> WRITTEN EXERCISE 1: According to the Grégory Carmona profile, which club did he play for in 2004–2005?
> WRITTEN EXERCISE 2: Using the Grégory Carmona profile, decide whether each statement agrees with it, answering yes or no and quoting the deciding words: (a) He was born in Montpellier. (b) He scored 18 goals for ASOA Valence. (c) He played as a defender.
> WRITTEN EXERCISE 3: Quote the stretch of the Grégory Carmona profile from "- 2004–2005: Gueugnon" through "footballer (born 1979)".

> EXCERPT TO READ:
=-=-=
Grégory Carmona

Personal information
- Date of birth: 17 January 1979 (age 47)
- Place of birth: Montpellier, France
- Height: 1.70 m (5 ft 7 in)
- Position: Midfielder

Youth career
- Castelnau Le Crès
- 1993–1999: Montpellier

Senior career*
- Years: Team / Apps / (Gls)
- 1999–2001: Montpellier / 10 / (0)
- 2001–2004: ASOA Valence / 89 / (18)
- 2004–2005: Gueugnon / 32 / (3)
- 2005–2006: Sète / 27 / (2)
- 2006–2007: Tours / 29 / (1)
- 2007–2008: Boulogne / 23 / (1)
- 2009–2010: Béziers

= Grégory Carmona =

French footballer (born 1979)

Grégory Carmona (born 17 January 1979) is a French former professional footballer who played as a midfielder.
=-=-=
> DATASET CONTENT:
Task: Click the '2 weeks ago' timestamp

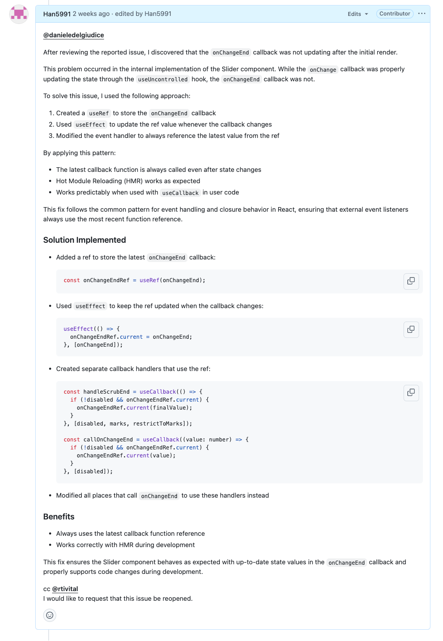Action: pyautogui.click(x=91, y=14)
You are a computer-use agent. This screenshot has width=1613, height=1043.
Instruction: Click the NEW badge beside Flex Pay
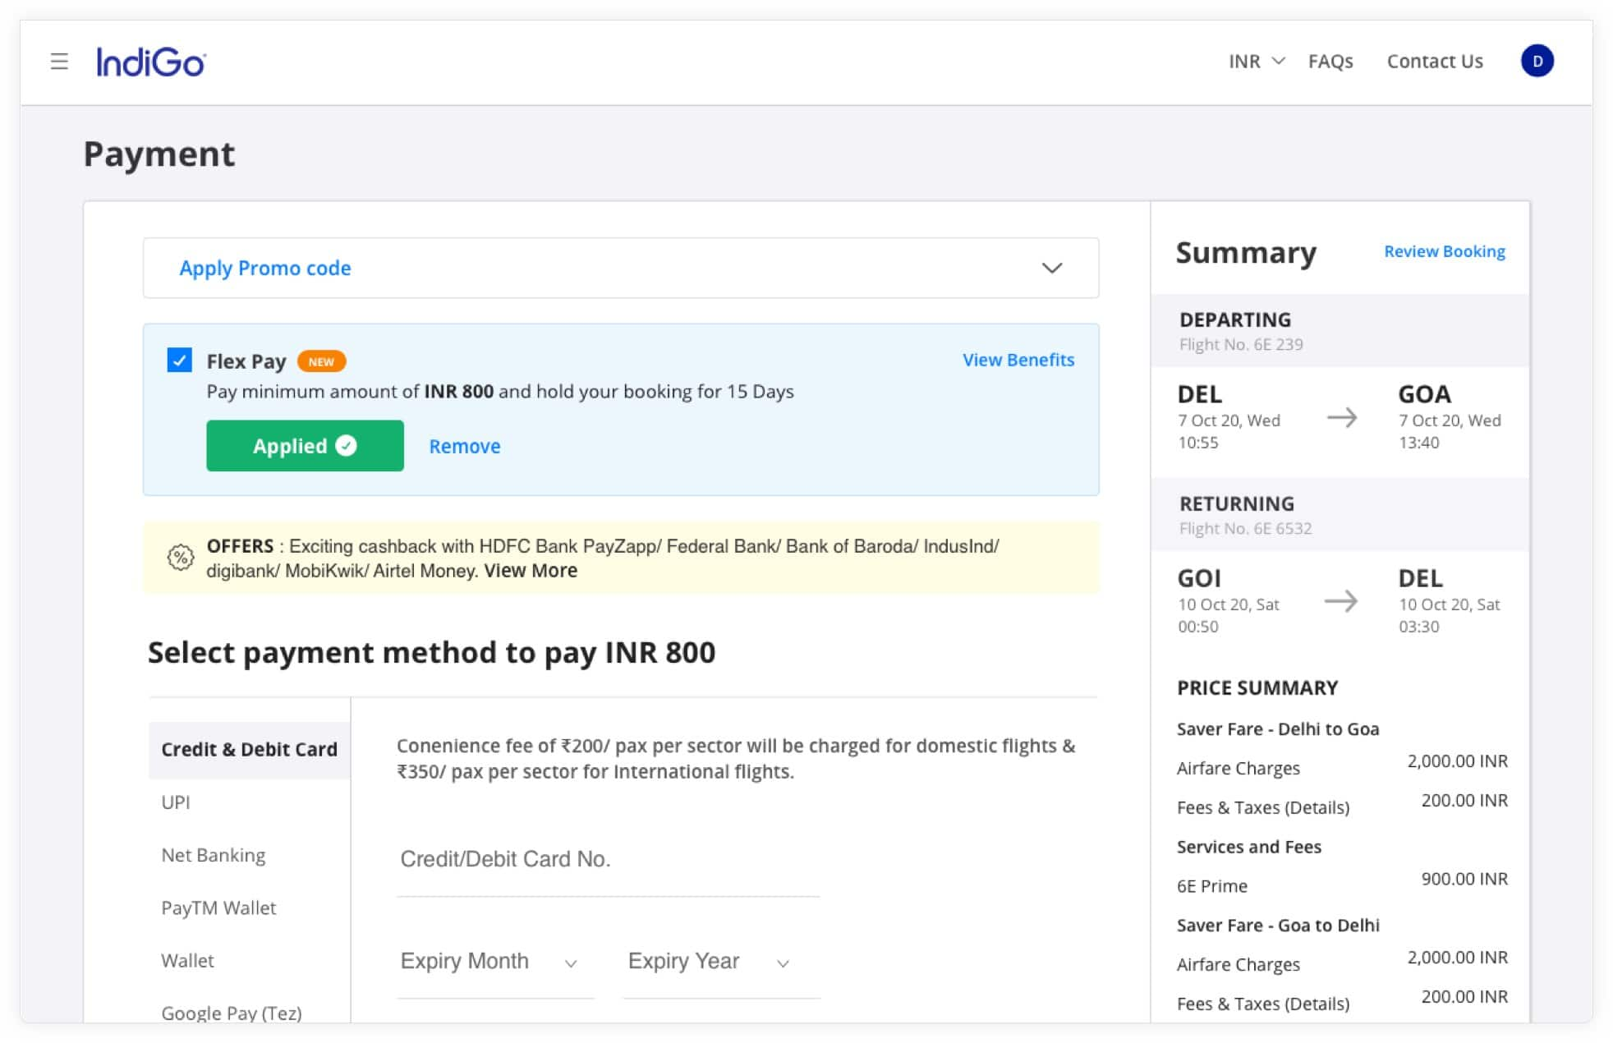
=-=-=
> EXPECTED OUTPUT 1: Gueugnon.

> EXPECTED OUTPUT 2:
(a) Yes: "Place of birth: Montpellier, France"
(b) Yes: "ASOA Valence / 89 / (18)"
(c) No: "Position: Midfielder"

> EXPECTED OUTPUT 3:
- 2004–2005: Gueugnon / 32 / (3)
- 2005–2006: Sète / 27 / (2)
- 2006–2007: Tours / 29 / (1)
- 2007–2008: Boulogne / 23 / (1)
- 2009–2010: Béziers

= Grégory Carmona =

French footballer (born 1979)